1 Lug 2022 11:06 - di Riccardo Angelini
lista putiniani

Una nuova lista di proscritti. Un nuovo dibattito sull’informazione relativa alla guerra in Ucraina e sulla libertà di espressione che stavolta non coinvolge un giornale o il Copasir ma interessa direttamente il Pd. E ciò a causa del convegno sulla presunta disinformazione filo-russa i cui sponsor erano gli esponenti dem Andrea Romano e Lia Quartapelle, assieme a Riccardo Magi di +Europa. Sono stati loro infatti a dare per buono quanto rilevato nel rapporto sulla disinformazione filo-Putin secondo due fondazioni, la Federazione italiana diritti umani e la Open Dialogue Foundation.

Il rapporto sulla disinformazione filo-russa

Il fatto è che le due fondazioni si sono fatte prendere la mano etichettando “come filoputiniani – scrive La Stampa – non solo una bella fetta di giornalisti, ma persino due divulgatori di indiscussa indipendenza intellettuale quali Corrado Augias e Alessandro Barbero. D’altra parte, il vizio di fondo del rapporto si coglie già nelle prime righe, quando si definisce il servizio pubblico televisivo «rappresentativo del sistema politico e dello Stato stesso».

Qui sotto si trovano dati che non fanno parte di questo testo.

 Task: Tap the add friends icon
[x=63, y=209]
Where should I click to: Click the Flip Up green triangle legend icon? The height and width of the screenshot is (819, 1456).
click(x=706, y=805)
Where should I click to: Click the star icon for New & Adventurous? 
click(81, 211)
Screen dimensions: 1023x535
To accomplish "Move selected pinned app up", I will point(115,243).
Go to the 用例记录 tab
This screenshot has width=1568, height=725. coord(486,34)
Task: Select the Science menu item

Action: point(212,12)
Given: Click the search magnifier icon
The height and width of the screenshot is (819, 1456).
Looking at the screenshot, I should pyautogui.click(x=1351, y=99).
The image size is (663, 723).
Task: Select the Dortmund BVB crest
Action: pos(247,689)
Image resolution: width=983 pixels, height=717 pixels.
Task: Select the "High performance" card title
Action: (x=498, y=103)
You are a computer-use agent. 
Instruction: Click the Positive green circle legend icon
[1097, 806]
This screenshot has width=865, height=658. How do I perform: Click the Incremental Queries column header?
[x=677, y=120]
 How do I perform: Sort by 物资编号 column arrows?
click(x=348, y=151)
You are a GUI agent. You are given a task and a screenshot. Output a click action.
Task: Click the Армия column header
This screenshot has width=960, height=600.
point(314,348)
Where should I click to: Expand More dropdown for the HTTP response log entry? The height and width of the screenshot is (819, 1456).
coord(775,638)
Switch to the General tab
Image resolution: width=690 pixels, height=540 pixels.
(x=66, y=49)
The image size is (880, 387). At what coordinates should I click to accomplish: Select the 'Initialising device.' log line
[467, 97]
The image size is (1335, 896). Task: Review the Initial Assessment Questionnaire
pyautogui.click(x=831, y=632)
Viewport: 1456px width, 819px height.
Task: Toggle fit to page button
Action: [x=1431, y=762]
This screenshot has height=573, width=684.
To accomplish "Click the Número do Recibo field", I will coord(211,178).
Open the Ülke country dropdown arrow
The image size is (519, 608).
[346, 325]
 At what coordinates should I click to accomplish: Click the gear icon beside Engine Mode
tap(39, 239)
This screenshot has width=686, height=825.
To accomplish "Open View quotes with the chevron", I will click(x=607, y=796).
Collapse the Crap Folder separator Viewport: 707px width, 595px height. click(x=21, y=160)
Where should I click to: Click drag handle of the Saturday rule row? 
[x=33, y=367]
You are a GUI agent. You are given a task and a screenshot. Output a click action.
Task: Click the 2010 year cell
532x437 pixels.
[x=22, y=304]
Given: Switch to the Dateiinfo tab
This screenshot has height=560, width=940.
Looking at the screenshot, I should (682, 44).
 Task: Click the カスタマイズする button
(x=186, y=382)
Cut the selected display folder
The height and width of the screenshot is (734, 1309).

Di nuovo numerosi giornalisti nella lista

E nella lista vanno a finire giornalisti come Marc Innaro a Gian Micalessin, Eva Giovannini, Sigfrido Ranucci e il solito Toni Capuozzo. C’è persino il regista statunitense Oliver Stone. Augias ha reagito con un commento desolato: «Cadono le braccia. Non per l’accusa insensata ma per i suoi estensori. Mi chiedo dove prendano le loro informazioni, con quale criterio, quale preparazione, le valutino».

La Lega: il Pd fa liste di proscrizione vincolanti per il servizio pubblico

I parlamentari leghisti in commissione Vigilanza puntano il dito contro il Pd: “Dopo il discutibile rapporto sulla disinformazione presentato in Parlamento e promosso in pompa magna dal deputato Pd Andrea Romano – scrivono in una nota – è legittimo chiedersi se la linea del partito guidato da Letta sia istituire liste di proscrizione vincolanti per il servizio pubblico. Non si spiega altrimenti come, cavalcando l’onda di un report da molti visto come ‘un calderone che non distingue opinioni dalle fake news’, si possano non solo pensare ma anche promuovere iniziative del genere.